A slide of arranged diatoms by Klaus Kemp (screenshot by the author from "The Diatomist" on Vimeo)

A slide of arranged diatoms by Klaus Kemp (screenshot by the author from “The Diatomist” on Vimeo)

Few did obsessive nature handicrafts like the Victorians, whether it was seaweed scrapbooking or shell arranging, something of the salon repression boiling over into insanely labored DIY arts. One of the fascinations was with the newly accessible microscopes, which showed previously invisible specimens such as the single cell algae diatoms, of which there are hundreds of different types in the world. With a single hair, practitioners would scoot the diatoms, encircled by iridescent glass-like silica cell walls, into kaleidoscope patterns only viewable beneath a lens.
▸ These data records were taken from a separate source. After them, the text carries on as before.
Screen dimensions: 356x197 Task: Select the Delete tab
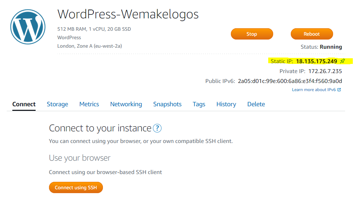coord(256,104)
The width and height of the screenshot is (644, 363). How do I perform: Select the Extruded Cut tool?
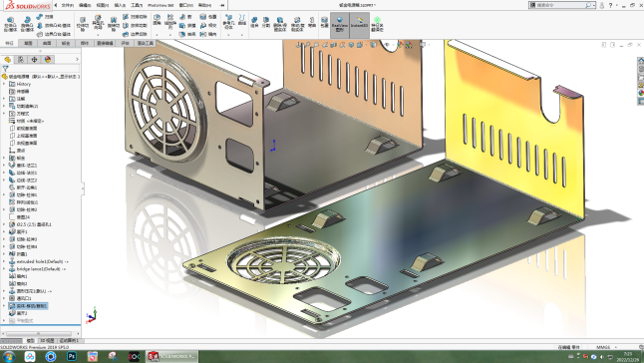[83, 24]
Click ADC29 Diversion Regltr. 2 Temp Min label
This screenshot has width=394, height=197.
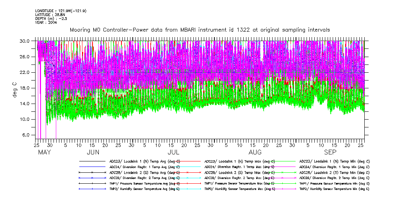334,178
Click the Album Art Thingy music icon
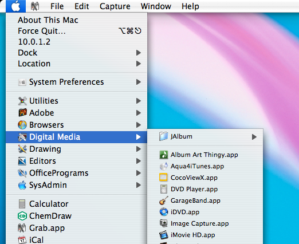Viewport: 299px width, 244px height. tap(164, 155)
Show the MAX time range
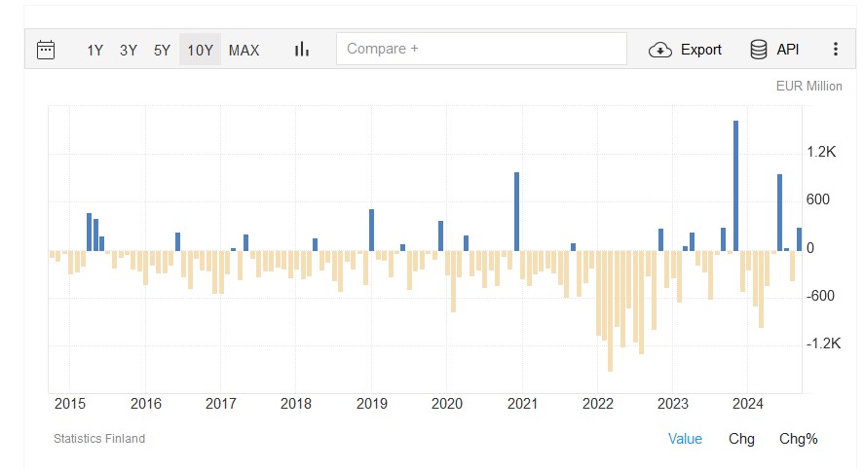864x469 pixels. click(x=244, y=50)
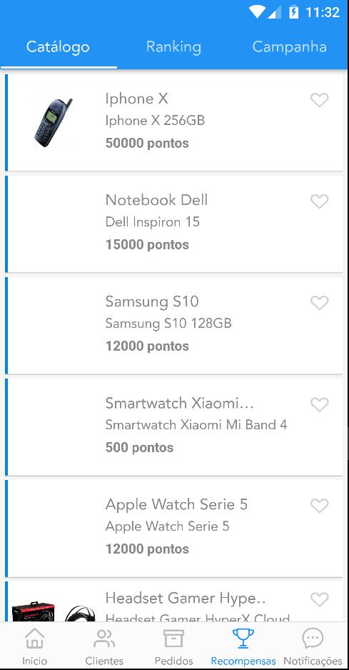Tap the Wi-Fi signal icon

pyautogui.click(x=257, y=11)
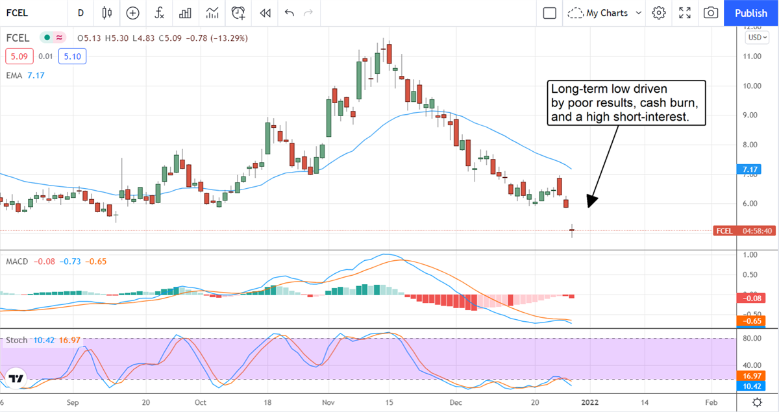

A slide of arranged diatoms by Klaus Kemp (screenshot by the author from "The Diatomist" on Vimeo)

A slide of arranged diatoms by Klaus Kemp (screenshot by the author from “The Diatomist” on Vimeo)

Due to this being incredibly tedious, the art of diatom designs didn’t really make it into the 21st century. However, filmmaker Matthew Killip found one Englishman named Klaus Kemp who is carrying on the craft. In the short documentary The Diatomist, shared earlier this year on Vimeo, Killip visits Kemp at the work he’s perfected over years of research, showing some of the gorgeous miniature art, as well as expeditions to the water the diatoms call home. “It doesn’t matter whether it’s a horse trough, or a ditch, gutters, you name it, where there is water it’s worth having a look,” Kemp says in the film.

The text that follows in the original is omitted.